Но если Вы будете так же добры к самоуверенному мужчине, как были – к застенчивому мальчику, и скажете: „Пусть осуществится ваша мечта, пусть будет достигнута цель вашей жизни! Возьмите от меня, как ближайшей ее родственницы, последнюю из рода вашего благодетеля“, – тогда я осмелюсь обратиться к Вам с такой просьбой: Вы заменяете мать дочери Вашей сестры, приготовьте же ее ум и сердце к наступающей перемене в отношениях между нею и мной. Когда я видел ее в последний раз полгода назад, она была еще таким шаловливым ребенком, что, мне кажется, я нарушил бы уважение к ней, если б сказал ей вдруг: „Ты теперь уже девушка, и я люблю тебя не как ребенка, а как девушку“. А между тем мне не отпущено времени на продолжительный, осторожный и постепенный переход от отношений друга к отношению возлюбленного. Я теперь понимаю то, что великий мастер моего, искусства однажды сказал мне: „Карьера – это судьба“. Один из тех коммерческих магнатов, которые теперь в Манчестере, как некогда в Генуе и Венеции, властвуют над двумя цивилизующими силами мира, которые близоруким глазам кажутся антагонистами, – я говорю об искусстве и торговле, – предложил мне написать картину на понравившийся ему сюжет.
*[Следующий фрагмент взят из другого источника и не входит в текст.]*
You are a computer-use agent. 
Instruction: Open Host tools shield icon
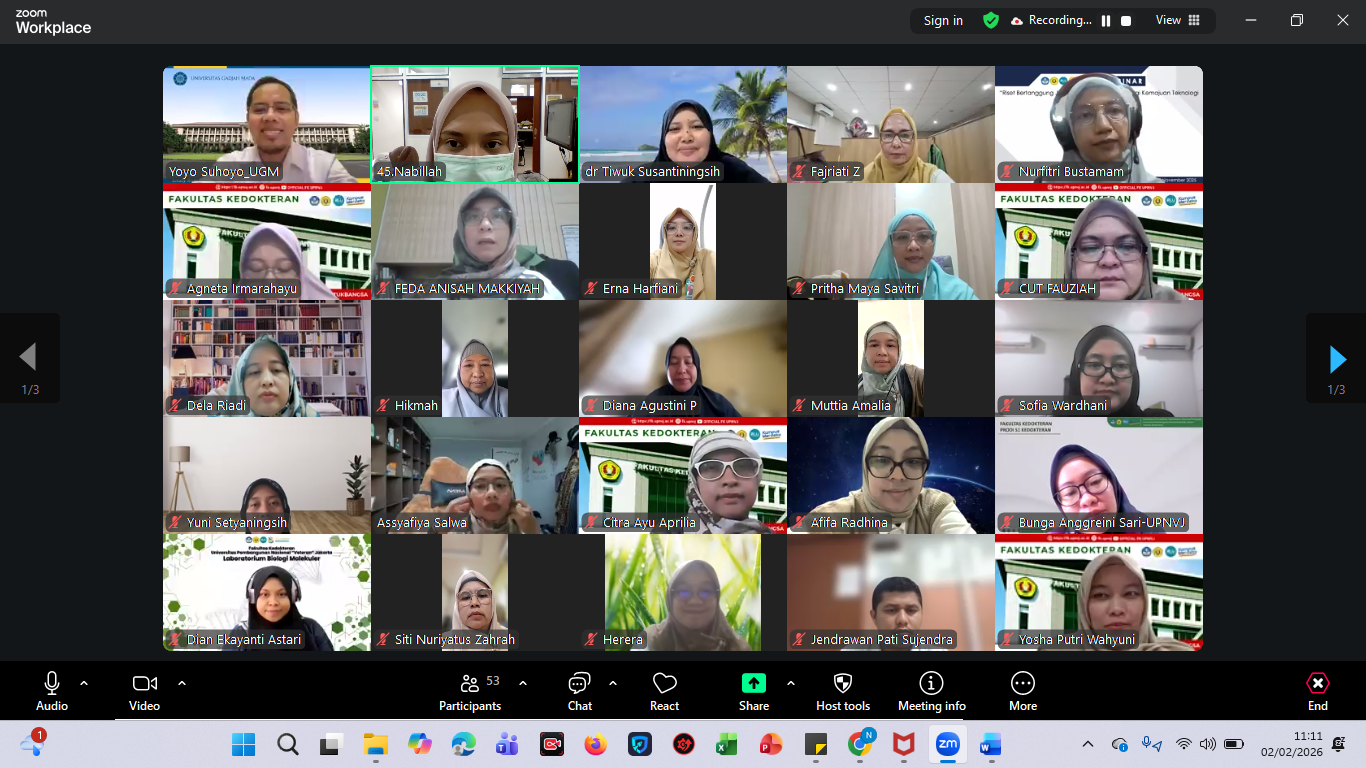tap(843, 691)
Предложение такое щедрое, что его торговля должна повелевать моим искусством, а сюжет принуждает меня как можно скорее отправиться на берега Рейна. Я должен видеть все оттенки листвы в полуденном блеске лета. В Грасмире я могу остаться только на несколько дней, но до отъезда я должен узнать, буду я работать для Лили или нет. От ответа на этот вопрос зависит все. Если я не буду работать для нее, то в лете не будет блеска, а в искусстве – торжества для меня, и я откажусь от предложения. Если же она скажет: „Да, работай для меня“, тогда она станет моей судьбой. Она упрочит мою карьеру. Тут я говорю как художник. Никто, кроме художника, и не догадывается, какое решающее влияние даже на его нравственное существо в некую критическую эпоху его карьеры как художника или его жизни как человека оказывает успех или неудача одного-единственного произведения. Но я продолжаю говорить как человек. Моя любовь к Лили в последние полгода такова, что, хотя в случае отказа я и дальше буду служить искусству и по-прежнему жаждать славы, но уже как старик. Юность моей жизни уйдет безвозвратно.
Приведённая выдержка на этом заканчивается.